Киоко посмотрела на собеседника с изрядной долей скепсиса:
— Ты не поверишь, но по улицам ходит масса народу, которые могут убивать людей. Называются полицейские — у них пистолеты есть. А у меня дома — четыре катаны, каждой из которых больше ста лет. Я не колдунья, но могу выйти из дому с катаной и сделать с людьми гораздо более неприятные вещи. Значит ли это, что меня надо бояться? Нет. Ведь возможность эта строго техническая, я так никогда не поступлю.
Мальчик вздохнул.
— Так то катана... Люди ведь боятся всякой мистики. Привидений там, демонов, дьявола... И мне не совсем понятно, почему ты сразу подумала, что я тэнгу, но не испугалась.
— А с чего их бояться? Они обычно добрые.
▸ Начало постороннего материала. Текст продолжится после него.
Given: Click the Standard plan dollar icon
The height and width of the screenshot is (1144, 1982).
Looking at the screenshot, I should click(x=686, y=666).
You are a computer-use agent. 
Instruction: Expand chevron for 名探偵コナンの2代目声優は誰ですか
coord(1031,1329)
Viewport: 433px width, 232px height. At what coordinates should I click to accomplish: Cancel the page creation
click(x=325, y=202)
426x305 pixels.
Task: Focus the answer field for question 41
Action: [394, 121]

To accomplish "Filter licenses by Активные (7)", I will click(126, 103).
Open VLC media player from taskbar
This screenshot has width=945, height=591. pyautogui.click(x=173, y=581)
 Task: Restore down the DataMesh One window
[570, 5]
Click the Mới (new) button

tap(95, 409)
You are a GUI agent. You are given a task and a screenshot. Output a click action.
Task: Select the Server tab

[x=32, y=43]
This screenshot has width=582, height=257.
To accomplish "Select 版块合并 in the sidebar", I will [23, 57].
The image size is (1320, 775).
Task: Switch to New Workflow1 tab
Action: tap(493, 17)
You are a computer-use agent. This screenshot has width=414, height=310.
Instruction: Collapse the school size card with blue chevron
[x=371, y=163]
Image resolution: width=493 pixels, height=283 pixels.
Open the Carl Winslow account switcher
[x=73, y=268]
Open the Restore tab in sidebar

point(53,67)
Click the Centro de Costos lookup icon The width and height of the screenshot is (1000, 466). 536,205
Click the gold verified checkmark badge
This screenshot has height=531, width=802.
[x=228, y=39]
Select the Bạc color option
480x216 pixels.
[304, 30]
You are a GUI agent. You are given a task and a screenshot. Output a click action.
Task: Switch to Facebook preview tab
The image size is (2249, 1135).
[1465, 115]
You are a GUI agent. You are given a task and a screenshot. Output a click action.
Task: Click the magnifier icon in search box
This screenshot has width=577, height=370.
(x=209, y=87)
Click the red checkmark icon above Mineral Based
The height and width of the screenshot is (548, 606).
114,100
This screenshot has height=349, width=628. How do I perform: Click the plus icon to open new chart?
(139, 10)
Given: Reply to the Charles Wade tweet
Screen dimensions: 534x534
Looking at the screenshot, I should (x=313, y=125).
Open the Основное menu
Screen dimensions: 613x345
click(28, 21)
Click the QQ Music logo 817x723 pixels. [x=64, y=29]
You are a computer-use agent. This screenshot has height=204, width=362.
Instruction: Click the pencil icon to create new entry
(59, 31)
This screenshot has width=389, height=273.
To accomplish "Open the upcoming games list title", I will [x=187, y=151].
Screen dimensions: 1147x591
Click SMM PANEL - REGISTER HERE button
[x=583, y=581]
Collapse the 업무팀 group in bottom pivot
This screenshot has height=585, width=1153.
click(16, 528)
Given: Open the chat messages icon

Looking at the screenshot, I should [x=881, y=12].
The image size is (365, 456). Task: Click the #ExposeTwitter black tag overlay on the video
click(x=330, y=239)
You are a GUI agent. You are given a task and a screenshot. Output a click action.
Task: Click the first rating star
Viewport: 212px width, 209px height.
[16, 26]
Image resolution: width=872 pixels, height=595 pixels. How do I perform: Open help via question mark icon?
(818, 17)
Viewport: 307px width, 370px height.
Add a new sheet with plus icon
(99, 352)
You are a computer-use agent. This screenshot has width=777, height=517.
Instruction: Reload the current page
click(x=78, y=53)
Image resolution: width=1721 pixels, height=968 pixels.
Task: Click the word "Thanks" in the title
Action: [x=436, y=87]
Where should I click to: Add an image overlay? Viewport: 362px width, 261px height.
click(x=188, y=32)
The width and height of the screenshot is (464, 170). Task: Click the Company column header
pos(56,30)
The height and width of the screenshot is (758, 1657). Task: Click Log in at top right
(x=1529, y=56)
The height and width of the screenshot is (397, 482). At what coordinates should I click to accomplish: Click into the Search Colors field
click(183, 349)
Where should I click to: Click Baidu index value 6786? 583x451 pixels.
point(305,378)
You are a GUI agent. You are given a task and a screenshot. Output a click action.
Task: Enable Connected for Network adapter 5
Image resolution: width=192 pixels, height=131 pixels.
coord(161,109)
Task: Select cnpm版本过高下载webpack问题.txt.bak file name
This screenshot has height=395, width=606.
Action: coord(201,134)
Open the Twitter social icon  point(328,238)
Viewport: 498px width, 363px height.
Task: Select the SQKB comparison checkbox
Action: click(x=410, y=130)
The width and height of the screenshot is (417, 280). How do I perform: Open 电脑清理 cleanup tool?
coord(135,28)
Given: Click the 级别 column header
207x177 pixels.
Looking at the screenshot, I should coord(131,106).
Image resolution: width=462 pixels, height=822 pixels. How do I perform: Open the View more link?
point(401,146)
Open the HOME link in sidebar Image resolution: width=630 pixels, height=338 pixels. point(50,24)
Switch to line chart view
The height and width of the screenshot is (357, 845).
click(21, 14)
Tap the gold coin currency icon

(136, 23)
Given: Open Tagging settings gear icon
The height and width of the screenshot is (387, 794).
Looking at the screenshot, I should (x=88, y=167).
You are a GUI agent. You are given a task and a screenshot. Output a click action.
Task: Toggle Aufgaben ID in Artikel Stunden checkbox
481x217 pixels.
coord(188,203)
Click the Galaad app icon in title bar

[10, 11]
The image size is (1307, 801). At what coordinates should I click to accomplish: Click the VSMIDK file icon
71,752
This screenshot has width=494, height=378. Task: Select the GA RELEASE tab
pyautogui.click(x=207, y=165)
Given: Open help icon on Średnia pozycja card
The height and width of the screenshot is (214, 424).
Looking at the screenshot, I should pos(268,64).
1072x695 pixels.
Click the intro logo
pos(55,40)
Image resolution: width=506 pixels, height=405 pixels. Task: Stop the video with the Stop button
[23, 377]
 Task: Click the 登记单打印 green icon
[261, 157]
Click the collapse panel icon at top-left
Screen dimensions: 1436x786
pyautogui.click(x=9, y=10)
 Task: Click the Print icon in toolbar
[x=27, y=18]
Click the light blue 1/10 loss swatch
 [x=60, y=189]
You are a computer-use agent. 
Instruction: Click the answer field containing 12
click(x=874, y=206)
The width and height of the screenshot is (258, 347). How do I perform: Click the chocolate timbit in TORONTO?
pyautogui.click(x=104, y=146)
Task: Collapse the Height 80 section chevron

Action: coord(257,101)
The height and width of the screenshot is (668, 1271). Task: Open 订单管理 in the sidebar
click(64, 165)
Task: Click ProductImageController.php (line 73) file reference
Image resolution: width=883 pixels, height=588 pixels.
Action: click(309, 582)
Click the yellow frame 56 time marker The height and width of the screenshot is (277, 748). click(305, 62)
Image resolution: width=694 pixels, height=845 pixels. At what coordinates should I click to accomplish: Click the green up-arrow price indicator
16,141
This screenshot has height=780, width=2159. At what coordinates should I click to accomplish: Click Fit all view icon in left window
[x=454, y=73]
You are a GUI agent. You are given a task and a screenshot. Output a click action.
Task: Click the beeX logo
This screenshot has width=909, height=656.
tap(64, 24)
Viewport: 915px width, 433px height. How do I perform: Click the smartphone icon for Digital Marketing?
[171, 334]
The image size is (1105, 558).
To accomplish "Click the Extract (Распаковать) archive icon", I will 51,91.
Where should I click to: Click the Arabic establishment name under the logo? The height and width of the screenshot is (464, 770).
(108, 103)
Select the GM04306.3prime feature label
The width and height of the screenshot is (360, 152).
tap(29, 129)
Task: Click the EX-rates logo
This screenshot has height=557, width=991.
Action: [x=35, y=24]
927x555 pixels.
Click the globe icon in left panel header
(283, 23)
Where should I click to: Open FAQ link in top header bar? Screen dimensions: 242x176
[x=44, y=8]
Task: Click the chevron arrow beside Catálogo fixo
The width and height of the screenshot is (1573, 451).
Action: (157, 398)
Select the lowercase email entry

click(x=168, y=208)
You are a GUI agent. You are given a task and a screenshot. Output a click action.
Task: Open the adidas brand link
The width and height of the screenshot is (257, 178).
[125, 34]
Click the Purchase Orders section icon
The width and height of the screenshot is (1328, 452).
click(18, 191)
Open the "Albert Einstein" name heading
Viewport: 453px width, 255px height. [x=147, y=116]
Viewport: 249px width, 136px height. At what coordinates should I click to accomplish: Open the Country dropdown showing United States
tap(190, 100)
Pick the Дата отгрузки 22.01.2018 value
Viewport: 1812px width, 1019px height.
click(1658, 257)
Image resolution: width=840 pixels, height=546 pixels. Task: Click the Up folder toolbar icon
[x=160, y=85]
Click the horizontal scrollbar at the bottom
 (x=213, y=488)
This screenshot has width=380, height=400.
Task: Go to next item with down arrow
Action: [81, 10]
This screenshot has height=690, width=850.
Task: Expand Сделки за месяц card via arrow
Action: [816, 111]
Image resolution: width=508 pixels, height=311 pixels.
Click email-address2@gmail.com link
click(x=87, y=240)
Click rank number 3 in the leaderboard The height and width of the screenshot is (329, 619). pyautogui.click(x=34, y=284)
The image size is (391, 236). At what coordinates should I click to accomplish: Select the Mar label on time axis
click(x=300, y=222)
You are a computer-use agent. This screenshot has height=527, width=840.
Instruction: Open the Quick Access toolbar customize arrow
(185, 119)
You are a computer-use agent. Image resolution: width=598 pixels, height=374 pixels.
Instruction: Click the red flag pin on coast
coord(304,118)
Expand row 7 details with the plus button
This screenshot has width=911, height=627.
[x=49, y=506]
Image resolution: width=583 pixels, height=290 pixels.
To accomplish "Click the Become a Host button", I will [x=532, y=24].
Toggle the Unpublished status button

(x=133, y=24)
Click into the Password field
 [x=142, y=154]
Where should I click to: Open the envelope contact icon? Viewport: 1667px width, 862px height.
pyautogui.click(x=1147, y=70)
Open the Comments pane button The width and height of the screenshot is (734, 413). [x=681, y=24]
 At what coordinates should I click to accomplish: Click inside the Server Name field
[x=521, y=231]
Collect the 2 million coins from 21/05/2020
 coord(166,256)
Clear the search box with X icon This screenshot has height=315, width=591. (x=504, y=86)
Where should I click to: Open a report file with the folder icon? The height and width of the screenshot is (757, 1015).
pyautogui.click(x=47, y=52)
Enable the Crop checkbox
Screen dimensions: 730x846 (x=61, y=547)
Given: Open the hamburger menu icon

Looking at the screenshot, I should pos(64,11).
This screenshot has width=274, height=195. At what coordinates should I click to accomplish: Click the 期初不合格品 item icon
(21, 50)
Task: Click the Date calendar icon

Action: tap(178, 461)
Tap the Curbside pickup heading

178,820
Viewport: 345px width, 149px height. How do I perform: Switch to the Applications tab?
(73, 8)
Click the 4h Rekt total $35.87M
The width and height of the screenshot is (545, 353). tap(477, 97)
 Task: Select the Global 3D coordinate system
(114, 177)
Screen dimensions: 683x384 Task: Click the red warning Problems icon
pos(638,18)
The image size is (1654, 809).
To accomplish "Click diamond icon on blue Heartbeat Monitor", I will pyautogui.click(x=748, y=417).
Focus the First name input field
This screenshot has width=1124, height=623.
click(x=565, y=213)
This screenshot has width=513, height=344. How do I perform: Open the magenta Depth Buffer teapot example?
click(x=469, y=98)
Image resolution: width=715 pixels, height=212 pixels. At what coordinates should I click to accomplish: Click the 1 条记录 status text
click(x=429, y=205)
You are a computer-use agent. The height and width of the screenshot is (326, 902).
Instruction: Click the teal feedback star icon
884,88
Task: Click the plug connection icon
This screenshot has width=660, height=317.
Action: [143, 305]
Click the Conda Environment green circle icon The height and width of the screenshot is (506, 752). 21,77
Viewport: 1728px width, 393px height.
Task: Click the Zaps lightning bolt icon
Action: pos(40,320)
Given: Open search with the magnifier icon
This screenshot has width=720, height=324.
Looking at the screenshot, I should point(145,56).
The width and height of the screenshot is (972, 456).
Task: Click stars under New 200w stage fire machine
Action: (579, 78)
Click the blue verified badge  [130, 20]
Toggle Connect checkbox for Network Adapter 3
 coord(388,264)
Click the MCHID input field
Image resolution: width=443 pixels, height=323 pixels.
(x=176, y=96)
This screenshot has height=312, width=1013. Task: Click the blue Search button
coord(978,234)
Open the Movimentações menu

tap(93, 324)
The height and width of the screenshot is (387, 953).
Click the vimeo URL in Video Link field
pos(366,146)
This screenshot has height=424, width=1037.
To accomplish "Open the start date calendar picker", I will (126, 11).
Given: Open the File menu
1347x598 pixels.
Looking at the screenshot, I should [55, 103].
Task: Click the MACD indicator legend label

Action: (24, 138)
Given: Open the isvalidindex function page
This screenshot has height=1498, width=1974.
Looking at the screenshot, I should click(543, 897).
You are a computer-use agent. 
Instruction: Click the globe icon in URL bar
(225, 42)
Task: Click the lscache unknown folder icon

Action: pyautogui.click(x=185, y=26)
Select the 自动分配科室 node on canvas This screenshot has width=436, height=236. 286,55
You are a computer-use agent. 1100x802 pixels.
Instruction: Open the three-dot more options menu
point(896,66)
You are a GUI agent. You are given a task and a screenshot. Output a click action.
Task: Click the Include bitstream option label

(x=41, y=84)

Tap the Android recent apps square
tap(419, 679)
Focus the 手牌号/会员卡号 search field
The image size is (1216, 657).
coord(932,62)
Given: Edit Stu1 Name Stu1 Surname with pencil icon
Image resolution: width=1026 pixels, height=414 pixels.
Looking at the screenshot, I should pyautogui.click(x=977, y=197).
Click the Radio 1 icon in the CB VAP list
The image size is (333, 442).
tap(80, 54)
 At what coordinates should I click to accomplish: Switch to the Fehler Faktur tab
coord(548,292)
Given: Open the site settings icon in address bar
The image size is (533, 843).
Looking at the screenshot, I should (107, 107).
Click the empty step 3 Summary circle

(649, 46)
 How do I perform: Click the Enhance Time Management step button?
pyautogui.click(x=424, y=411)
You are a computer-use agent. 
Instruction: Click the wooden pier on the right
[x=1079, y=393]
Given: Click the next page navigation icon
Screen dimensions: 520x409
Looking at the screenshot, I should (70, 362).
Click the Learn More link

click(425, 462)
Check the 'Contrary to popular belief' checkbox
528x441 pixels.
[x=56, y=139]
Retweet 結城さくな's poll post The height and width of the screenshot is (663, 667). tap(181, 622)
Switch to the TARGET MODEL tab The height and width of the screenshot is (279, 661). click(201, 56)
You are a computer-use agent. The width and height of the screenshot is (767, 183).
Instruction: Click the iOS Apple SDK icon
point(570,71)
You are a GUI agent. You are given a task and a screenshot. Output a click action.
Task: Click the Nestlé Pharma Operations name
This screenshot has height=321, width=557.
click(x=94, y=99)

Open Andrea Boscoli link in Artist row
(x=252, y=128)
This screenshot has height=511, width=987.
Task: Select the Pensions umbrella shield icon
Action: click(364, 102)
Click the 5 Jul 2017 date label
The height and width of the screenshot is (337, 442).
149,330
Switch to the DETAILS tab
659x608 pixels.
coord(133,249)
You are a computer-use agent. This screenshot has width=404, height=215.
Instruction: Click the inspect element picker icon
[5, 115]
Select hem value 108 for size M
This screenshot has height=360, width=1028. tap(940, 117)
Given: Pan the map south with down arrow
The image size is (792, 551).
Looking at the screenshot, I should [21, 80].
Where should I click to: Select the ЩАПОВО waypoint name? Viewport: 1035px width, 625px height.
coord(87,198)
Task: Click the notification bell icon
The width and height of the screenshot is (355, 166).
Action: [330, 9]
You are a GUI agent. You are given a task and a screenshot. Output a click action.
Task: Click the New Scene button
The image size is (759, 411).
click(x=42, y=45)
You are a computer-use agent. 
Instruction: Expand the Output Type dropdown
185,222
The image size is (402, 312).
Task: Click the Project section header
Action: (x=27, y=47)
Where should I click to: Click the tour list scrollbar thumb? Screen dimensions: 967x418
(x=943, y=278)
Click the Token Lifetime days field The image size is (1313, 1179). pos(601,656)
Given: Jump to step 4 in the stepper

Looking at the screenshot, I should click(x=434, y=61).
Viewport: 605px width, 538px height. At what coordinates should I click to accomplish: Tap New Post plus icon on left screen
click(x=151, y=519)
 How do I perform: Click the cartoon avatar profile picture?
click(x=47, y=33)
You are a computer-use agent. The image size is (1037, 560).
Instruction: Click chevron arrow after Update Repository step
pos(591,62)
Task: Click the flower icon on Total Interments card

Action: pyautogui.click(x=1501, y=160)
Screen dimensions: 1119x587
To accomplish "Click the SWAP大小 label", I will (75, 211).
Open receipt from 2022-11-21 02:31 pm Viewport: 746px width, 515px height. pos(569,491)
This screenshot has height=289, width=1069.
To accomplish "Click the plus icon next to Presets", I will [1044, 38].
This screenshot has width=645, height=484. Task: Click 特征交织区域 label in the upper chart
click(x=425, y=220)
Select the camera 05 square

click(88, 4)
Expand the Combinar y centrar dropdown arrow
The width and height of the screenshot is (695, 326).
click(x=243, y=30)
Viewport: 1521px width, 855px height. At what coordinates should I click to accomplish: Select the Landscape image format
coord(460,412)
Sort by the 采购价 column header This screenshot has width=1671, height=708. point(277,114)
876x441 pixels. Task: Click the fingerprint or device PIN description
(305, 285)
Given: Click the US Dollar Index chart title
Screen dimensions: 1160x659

Если тэнгу ходит с тобой в одну школу и спасает из озера — значит, добрый.
Тео улыбнулся:
— Нет, ты что, серьезно подумала, что я — тэнгу? Ты в них веришь?
— Ты будешь смеяться, но даже в тысяча восемьсот шестидесятом году им официально было послано прошение освободить провинции, через которые намеревался ехать сегун, так сильна была вера в них. Так что будь ты тэнгу — я бы не очень удивилась. А на деле все еще проще.
Девочка достала из ранца свой кэйкоги и полотенце, которым вытирала лицо после тренировки:
— Вот, подсушись и рисуй давай свою волшебную фигнюшку, пока никто не пришел.
Тео, вытерев как следует голову, сунул палец в баночку и, глядя в зеркальце, которое держала Киоко, принялся наносить рисунок, вслух монотонно произнося странные слова, затем сделал жест ладонью, словно стирал что-то со лба, но не касаясь рукой.
— Готово.
— Не работает, — покачала головой Киоко, — ты как был серый и длинноухий, так и остался.
— На тебя уже и не будет, потому что ты знаешь. Руна не позволяет понять тем, кто пока не понимает.
— Хм... А на фото магия тоже работать будет?
— На фото я буду выглядеть обычным... Для всех, кто не знает, само собой.
— Круто. А что еще может твоя магия? Висеть в воздухе, да?
— Угу. Пожалуй, надо идти обратно.
— А, так ты передумал сбегать? — обрадовалась Киоко.
— Типа того.
***
Тео умолчал об одном очень важном моменте, который, тем не менее, продолжал его беспокоить. Страх за себя и родителей постепенно отошел на задний план под воздействием дружелюбия Киоко, и потому теперь мальчик больше всего боялся за нее.
Если отец узнает, что она узнала — он ее убьет, вне всяких сомнений. Ему проще убить пару человек, чем срываться и бросать обжитое место, а знать свою тайну отец точно никому не позволит. Тео поверил Киоко — но папа не поверит. Вот уж влип так влип, еще и Киоко подставил. Гребаный островок!
По возвращении их ждала основательная выволочка за самовольную отлучку с риском для жизни и горячий чай. Киоко храбро взяла всю вину на себя, выставив Тео героем дня, однако он снова недолго грелся в лучах славы: ученики шепотом стали обсуждать очевидную нестыковку между панической боязнью воды Йомы и спасением Киоко из воды же. Некоторые вещи не меняются, и мнение учеников о Тео — из этого числа.